The hotel industry's experience is by no means unique. The PIC in its current form appears to catch only the lowest-hanging fruits, encouraging the mass accumulation of technology, but perhaps little else. Based on the latest guidelines by the Inland Revenue Authority of Singapore (IRAS), the PIC does not recognise innovation unless it encompasses a "revolutionary" or "breakthrough" scientific or technological discovery. While other schemes such as the Capability Development Grants may help cover other aspects of business transformation, such schemes are not sufficiently broad-based as they require a review process before the grants are approved.

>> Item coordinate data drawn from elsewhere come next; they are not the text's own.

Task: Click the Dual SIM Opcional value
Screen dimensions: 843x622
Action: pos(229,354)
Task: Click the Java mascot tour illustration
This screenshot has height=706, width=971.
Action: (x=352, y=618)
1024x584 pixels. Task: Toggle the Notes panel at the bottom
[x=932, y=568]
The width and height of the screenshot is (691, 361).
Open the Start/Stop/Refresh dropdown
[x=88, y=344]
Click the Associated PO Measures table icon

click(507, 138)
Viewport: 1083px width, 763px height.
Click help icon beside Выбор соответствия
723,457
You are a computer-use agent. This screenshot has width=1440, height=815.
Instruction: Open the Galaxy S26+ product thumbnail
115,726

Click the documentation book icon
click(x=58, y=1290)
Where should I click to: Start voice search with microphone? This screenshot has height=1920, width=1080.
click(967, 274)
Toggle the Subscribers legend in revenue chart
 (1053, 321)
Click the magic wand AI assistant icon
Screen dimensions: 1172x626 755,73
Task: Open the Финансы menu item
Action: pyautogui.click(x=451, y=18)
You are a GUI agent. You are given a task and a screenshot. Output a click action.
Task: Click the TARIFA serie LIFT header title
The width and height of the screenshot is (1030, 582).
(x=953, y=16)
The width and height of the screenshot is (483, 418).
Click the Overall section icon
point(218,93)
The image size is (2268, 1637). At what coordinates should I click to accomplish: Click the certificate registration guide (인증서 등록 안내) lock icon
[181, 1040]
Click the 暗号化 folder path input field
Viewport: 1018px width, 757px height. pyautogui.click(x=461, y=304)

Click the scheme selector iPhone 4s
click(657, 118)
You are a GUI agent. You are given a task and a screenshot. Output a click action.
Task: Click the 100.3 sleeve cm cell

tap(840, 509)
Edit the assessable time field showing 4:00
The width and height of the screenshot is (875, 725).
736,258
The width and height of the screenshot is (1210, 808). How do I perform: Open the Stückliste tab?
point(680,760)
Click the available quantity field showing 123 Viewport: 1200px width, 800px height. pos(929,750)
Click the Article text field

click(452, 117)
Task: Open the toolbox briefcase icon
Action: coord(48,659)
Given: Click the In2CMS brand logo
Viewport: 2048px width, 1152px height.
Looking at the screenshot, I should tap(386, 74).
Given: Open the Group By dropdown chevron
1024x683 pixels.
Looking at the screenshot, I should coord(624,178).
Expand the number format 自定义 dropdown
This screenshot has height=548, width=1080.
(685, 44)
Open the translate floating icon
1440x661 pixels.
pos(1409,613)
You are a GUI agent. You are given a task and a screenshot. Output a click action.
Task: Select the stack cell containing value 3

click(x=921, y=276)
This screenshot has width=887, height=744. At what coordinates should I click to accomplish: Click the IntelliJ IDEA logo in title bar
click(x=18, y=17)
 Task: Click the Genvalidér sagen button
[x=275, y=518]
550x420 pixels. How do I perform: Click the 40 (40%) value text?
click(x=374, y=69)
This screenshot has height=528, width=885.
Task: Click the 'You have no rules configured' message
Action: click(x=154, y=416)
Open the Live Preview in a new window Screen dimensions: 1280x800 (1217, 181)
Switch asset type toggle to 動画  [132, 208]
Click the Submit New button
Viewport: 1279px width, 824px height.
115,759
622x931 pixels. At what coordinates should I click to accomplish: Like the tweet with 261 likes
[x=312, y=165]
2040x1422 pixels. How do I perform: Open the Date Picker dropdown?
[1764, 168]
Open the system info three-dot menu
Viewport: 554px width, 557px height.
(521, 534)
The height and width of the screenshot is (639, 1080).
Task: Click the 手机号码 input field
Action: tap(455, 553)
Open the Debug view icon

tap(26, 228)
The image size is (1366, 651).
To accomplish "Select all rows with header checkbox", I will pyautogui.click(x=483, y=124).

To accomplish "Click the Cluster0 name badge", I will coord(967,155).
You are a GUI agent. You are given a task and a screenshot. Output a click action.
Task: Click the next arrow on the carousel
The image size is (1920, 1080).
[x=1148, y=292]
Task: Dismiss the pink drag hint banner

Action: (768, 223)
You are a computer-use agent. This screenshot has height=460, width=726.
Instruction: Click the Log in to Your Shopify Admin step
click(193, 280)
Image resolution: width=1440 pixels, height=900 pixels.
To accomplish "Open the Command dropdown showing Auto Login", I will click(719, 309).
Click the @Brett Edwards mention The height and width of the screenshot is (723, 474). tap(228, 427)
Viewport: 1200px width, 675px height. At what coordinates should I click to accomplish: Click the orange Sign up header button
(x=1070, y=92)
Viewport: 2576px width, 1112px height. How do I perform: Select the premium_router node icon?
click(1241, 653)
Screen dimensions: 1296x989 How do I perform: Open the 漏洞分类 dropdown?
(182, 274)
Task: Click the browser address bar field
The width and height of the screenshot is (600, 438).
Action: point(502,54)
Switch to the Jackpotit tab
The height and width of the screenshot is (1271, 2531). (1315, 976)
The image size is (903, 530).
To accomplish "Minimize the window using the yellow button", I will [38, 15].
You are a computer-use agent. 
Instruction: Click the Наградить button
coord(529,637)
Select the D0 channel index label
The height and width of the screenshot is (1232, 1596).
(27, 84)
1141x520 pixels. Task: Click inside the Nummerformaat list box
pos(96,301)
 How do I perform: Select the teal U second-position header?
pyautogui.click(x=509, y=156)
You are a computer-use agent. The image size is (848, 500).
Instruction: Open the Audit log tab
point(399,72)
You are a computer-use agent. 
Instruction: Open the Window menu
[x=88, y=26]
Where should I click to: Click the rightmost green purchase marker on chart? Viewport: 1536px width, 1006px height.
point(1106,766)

Innovative activities come in many forms. SME Magazine recently featured an employee recognition scheme by the Lo & Behold Group, which owns several large bars and restaurants in Singapore. As its snazzy name suggests, "Catch Me Doing Right" celebrates good employee performance under different themes each month, based on the company's service credo.
To showcase gains in staff retention and productivity, the Lo & Behold Group is currently compiling a book based on its employees' service stories, called the Book of Awesomeness. Is that innovative? Many would argue such programmes bear no tangible link to productivity gains. Yet, productivity isn't just about hardware - the computers and equipment that drive operations. It is equally about people and processes: management and employees, as well as behaviours and workflows that make a business more productive.
Productivity schemes, especially the PIC, can do more to address this. Somewhere between buying an automated check-in machine and mapping the human genome lie a whole spectrum of processes that should be recognised as helping raise productivity and innovation. If the "I" in PIC can support innovative activities that do not require breakthrough scientific discoveries, it would significantly help address the problem.
Company management might need external help to learn industry better practices, or to develop their business models and processes to suit changing market needs.
Staff would need to buy into and understand how the new systems work. They would also need to believe that the new processes work in their favour. In the case of hotels, automated transactions free up manpower, allowing staff to create more meaningful interactions with guests to deliver differentiated services. Deeper, multi-skills would translate not only into higher productivity, but also better pay.
For business transformation to occur, a complete rethink of business models, processes and manpower deployment is often required. Technology, while necessary, is but one part of the larger equation. If Budget 2015 can revamp schemes such as the PIC to address broader innovation and transformative activities, perhaps it will lead to activities that really lead to change, instead of merely funding the next computer upgrade.
The article is contributed by Harvey Koenig, Tax Partner at KPMG in Singapore. The views expressed are his own.